Hiring the right person sometimes means hiring across a border, and that turns an offer letter into an immigration filing. We help employers obtain work authorization for foreign national employees and keep their broader immigration compliance in order, so the visa process supports your hiring timeline instead of derailing it. For a technology-driven firm, this is everyday work.

Employment-Based Work Visas

We handle the visa categories employers use most: H-1B for specialty occupations, L-1 for intracompany transfers, O-1 for individuals with extraordinary ability, TN under the USMCA, and E-1/E-2 treaty visas. We match the worker and the role to the right category, prepare the petition, and manage the agency process so you know what to expect at each step.

Permanent Residence

When you want to keep key talent long term, we guide the employment-based green card process, including PERM labor certification where it applies and the immigrant petition and adjustment steps that follow. We map the timeline against the employee's current status so authorization does not lapse in the gaps, and we keep you informed about the obligations the process puts on your company.

I-9 and Compliance

Every hire creates an I-9 obligation, and sloppy paperwork draws fines whether or not anyone is unauthorized to work. We help you build a consistent I-9 and E-Verify process, audit your existing records to catch and correct errors, and prepare you for a government inspection so a routine compliance review does not turn into a penalty assessment.

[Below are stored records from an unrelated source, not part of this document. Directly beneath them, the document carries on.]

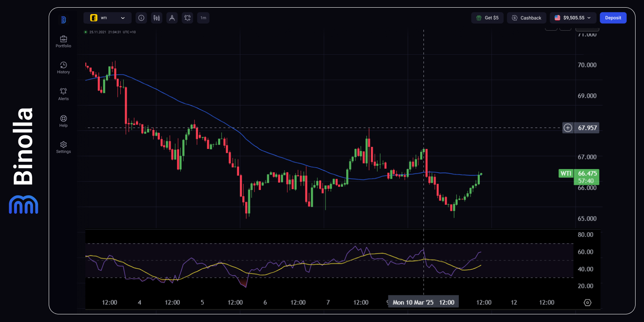The height and width of the screenshot is (322, 644).
Task: Open the 1m timeframe selector
Action: coord(203,18)
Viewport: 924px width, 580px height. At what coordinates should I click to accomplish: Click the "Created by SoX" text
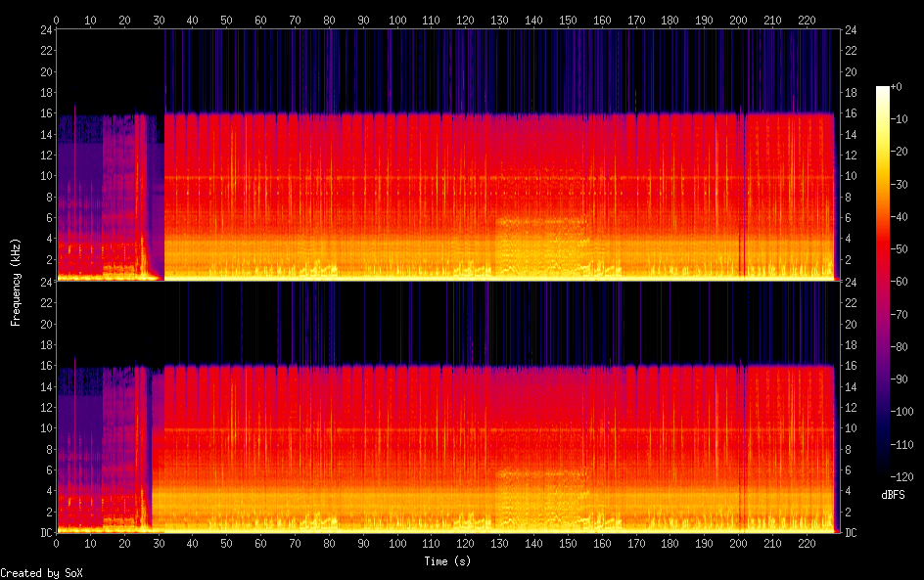41,573
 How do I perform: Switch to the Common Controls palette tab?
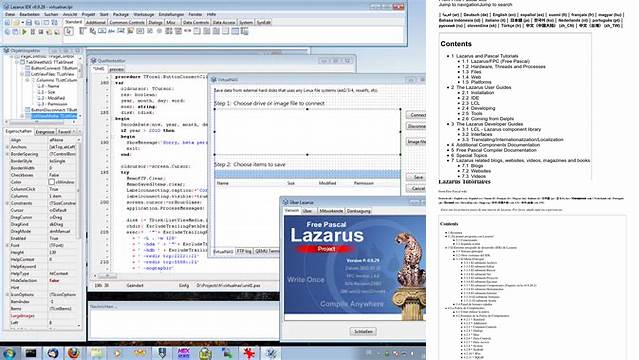pyautogui.click(x=127, y=22)
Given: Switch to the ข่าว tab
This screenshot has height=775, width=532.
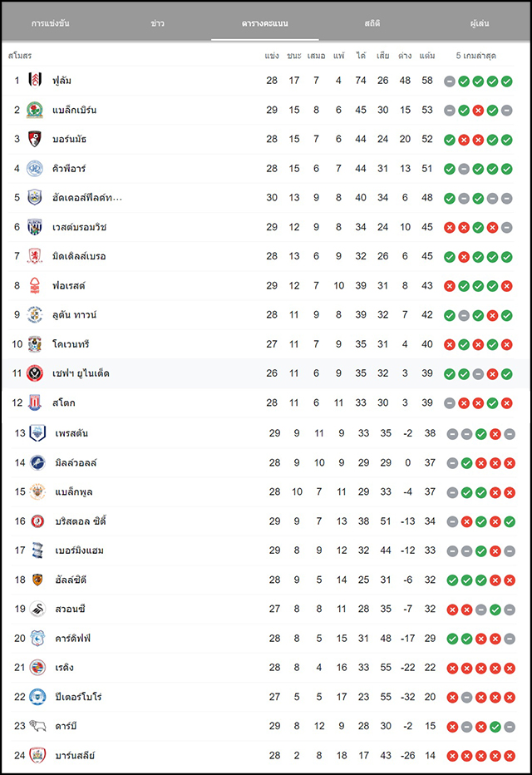Looking at the screenshot, I should click(158, 23).
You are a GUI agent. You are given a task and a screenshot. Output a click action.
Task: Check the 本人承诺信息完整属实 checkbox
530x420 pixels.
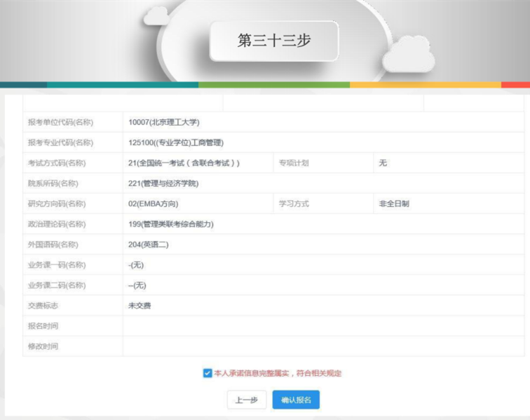[208, 373]
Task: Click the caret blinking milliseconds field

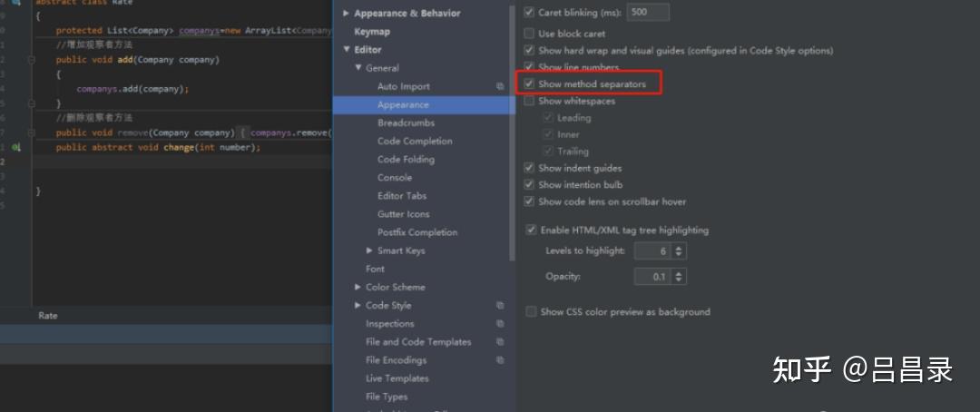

Frequently asked questions

The H-1B is for specialty-occupation workers in roles that require at least a bachelor's degree in a specific field. You file a Labor Condition Application and then a petition with USCIS. Because there's an annual cap and a lottery, timing and planning matter, especially for first-time cap-subject hires.

The most common employer-sponsored route has three steps: PERM labor certification showing no qualified U.S. worker is available, an I-140 immigrant worker petition, and then either I-485 adjustment of status or consular processing. The total timeline can run years, driven largely by the backlog for the employee's country of birth.

You have to verify identity and work authorization for every new hire on Form I-9 within three business days of their start date. Beyond that, you need to complete the form correctly, examine documents properly, re-verify when work authorization is set to expire, and retain the records for the required period. Depending on your state or contracts, E-Verify may also be mandatory.

The L-1 visa is built for intracompany transfers. L-1A covers managers and executives; L-1B covers employees with specialized knowledge. The key requirement is that the employee worked for the related foreign entity for at least one continuous year before the transfer.

You can't keep employing someone without valid authorization, so file any extension or change-of-status petition well before the expiration date. Some categories let the employee keep working while the extension is pending, but the rules differ by visa type, so track expiration dates closely and don't assume an automatic grace period.